While the distance is not terribly long there are bunkers all around the green so any attempt to drive the green can lead to trouble. As shown in the photo below and mentioned just above the green sits at the top of a hill which causes the bunkers to play fairly deep as you must take the distance and elevation into consideration for your bunker shot.
I have to say that our entire group was leaking oil on the second nine holes. The temperature never rose above 55 degrees and the wind was a steady blow all day long. With this course being our second 18 holes of the day it really beat us up. I normally do not ever like to take a cart, but in this instance I was glad I did. The course is built on the side of hill and the walk is no doubt a tough one. As the second 18 holes of the day it would have been a grueling walk for sure.
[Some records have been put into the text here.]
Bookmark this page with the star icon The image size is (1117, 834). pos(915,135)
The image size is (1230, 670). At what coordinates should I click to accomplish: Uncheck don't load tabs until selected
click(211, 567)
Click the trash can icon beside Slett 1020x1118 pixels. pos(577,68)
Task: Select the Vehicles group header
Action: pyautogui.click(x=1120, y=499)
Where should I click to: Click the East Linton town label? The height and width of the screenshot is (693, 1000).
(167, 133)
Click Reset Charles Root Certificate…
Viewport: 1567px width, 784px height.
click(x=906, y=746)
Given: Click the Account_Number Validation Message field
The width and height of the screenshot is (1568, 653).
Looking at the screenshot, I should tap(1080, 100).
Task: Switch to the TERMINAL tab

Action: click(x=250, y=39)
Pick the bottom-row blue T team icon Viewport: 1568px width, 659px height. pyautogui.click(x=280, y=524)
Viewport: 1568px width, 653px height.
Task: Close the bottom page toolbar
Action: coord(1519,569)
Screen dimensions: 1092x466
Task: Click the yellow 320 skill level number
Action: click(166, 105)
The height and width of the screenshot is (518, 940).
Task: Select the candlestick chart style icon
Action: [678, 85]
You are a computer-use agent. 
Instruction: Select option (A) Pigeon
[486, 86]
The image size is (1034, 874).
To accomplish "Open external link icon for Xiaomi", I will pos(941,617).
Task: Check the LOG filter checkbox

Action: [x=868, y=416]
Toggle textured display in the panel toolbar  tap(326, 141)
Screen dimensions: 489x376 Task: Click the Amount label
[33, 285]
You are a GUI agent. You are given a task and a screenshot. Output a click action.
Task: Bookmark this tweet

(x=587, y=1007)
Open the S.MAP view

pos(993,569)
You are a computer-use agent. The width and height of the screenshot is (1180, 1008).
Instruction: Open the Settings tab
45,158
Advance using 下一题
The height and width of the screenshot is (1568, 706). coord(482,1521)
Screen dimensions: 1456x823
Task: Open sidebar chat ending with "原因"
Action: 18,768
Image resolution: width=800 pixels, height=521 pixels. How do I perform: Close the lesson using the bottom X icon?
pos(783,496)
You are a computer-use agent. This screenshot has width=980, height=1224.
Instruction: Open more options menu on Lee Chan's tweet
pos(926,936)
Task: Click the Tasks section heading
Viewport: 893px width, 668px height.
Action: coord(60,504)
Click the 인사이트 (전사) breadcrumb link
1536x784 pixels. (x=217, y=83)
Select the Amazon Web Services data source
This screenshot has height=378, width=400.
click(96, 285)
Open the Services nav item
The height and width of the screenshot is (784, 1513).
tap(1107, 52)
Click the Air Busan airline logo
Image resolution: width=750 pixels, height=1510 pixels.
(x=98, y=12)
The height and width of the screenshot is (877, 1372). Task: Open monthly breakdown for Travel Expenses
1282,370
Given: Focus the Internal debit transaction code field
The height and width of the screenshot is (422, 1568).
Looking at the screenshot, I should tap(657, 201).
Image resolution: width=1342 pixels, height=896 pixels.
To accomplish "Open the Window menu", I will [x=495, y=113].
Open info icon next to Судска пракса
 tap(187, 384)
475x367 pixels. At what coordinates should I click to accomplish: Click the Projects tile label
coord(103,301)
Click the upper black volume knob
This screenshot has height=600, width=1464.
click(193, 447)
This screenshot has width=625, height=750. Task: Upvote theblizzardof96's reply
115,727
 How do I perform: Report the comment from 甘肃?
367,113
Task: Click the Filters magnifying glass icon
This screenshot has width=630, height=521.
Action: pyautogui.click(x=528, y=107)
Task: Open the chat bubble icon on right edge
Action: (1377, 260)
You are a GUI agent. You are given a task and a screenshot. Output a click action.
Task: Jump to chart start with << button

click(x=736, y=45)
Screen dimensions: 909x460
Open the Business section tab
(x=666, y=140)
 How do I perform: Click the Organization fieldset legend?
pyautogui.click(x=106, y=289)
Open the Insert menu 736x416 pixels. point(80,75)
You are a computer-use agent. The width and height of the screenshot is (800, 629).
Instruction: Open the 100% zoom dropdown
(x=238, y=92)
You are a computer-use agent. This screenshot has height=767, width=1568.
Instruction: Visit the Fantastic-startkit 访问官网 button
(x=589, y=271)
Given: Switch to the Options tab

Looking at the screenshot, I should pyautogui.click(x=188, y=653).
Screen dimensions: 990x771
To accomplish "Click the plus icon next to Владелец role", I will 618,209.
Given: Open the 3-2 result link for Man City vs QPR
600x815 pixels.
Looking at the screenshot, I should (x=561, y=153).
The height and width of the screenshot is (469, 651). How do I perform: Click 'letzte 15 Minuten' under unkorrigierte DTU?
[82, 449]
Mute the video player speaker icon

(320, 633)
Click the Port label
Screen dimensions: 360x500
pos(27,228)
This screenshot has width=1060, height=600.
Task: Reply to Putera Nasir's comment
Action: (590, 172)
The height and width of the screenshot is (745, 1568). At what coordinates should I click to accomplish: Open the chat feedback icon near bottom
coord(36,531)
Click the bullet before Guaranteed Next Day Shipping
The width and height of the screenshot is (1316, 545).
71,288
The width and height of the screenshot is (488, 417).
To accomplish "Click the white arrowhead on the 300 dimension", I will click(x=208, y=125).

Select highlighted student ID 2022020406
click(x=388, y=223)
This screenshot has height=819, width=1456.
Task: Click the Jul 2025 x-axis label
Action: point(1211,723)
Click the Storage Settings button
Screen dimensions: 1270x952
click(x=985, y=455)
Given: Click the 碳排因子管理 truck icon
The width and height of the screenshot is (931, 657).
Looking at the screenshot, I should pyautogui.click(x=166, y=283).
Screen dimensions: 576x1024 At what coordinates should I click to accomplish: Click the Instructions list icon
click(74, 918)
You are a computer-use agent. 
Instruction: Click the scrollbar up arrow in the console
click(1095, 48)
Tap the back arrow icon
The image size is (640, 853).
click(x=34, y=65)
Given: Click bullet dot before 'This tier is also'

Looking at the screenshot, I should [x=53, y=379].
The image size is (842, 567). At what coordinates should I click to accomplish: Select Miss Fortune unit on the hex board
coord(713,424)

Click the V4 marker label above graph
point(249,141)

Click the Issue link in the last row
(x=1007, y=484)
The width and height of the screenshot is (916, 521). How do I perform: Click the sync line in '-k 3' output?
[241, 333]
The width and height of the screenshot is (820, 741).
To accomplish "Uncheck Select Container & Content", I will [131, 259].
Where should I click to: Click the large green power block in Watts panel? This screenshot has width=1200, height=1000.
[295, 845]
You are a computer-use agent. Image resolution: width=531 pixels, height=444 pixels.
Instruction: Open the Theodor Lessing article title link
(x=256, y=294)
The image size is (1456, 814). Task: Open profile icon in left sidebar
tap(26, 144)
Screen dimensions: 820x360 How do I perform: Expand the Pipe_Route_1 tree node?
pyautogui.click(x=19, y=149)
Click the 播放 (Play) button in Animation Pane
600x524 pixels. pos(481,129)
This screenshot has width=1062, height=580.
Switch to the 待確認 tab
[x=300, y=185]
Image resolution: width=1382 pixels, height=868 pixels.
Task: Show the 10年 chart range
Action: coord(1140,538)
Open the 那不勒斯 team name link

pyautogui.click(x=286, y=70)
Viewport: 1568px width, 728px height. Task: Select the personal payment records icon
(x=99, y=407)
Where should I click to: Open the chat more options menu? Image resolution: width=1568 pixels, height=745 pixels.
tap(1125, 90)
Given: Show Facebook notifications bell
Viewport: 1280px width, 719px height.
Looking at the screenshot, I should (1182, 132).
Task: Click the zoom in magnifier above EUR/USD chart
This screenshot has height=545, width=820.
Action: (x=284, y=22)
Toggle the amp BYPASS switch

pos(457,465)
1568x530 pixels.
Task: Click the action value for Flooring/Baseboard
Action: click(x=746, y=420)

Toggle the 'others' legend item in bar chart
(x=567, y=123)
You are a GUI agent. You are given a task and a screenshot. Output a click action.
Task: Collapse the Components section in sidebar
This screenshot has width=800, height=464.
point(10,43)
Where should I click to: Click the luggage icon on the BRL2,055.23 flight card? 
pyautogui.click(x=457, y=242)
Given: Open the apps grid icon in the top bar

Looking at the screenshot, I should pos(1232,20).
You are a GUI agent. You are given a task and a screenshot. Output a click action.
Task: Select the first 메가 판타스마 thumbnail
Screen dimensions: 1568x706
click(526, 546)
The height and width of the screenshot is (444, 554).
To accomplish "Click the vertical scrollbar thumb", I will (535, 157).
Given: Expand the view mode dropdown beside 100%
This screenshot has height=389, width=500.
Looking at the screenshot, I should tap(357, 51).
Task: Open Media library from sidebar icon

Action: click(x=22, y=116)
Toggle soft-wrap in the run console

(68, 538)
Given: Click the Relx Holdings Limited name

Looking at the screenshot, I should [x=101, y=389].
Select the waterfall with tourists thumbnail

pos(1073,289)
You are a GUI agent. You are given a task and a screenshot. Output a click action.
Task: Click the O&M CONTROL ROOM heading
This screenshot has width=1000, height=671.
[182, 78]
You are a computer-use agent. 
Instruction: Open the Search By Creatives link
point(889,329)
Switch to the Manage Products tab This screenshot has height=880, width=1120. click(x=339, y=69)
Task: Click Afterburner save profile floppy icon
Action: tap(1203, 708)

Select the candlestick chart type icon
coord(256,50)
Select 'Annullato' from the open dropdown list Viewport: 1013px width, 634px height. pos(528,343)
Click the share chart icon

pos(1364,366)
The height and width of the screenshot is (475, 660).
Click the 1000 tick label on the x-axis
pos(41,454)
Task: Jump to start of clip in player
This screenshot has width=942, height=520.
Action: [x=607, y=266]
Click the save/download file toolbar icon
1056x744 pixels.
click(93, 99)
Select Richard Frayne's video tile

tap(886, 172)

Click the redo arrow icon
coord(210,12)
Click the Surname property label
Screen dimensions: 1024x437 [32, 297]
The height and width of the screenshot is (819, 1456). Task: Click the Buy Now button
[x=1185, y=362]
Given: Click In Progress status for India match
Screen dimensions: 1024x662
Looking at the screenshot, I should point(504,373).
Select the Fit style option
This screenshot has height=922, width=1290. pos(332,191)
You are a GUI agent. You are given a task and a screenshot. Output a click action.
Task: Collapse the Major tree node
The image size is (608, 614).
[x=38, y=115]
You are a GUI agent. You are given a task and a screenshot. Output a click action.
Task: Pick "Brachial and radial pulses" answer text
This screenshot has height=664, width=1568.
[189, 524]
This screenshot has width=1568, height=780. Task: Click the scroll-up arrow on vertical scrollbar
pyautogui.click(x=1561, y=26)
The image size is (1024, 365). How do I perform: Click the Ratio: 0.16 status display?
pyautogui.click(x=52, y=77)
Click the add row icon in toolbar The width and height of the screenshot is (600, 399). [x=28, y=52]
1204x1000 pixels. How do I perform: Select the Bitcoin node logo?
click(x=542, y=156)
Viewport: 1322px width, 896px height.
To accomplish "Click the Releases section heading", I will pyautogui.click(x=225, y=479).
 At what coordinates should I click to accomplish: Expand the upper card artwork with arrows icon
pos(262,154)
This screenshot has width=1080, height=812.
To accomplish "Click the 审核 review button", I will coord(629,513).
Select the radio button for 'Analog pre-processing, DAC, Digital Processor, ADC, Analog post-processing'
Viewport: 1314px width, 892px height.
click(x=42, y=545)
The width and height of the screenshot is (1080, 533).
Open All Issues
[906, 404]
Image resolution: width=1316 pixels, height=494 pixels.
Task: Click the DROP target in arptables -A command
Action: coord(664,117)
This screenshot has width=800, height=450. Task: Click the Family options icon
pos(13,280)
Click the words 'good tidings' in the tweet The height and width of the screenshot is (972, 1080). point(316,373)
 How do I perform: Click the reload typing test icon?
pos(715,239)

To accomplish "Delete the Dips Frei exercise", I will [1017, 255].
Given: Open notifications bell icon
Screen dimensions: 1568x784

The Lake Course here at Olympic definitely lived up to all I’d heard about it in regards to difficultly. This is no pushover golf course by any means. The par is 71 and the rating is 73.2. That means that a scratch player could expect to score 2.2 strokes over par. That really tells the story on how difficult this course is. When you couple the long rough with the trouble the trees can cause if you miss a fairway you’ve got a pretty tough course. Accuracy off the tee is crucial here and players who can really shape their drives on command will have a big advantage over those who cannot. Overall, I enjoyed the course and I’m looking forward to seeing the U.S. Open there in two years. There is sure to be some major drama for that event. I wouldn’t be surprised one bit to see a winner with an over par score here. Its definitely going to be a good one to watch!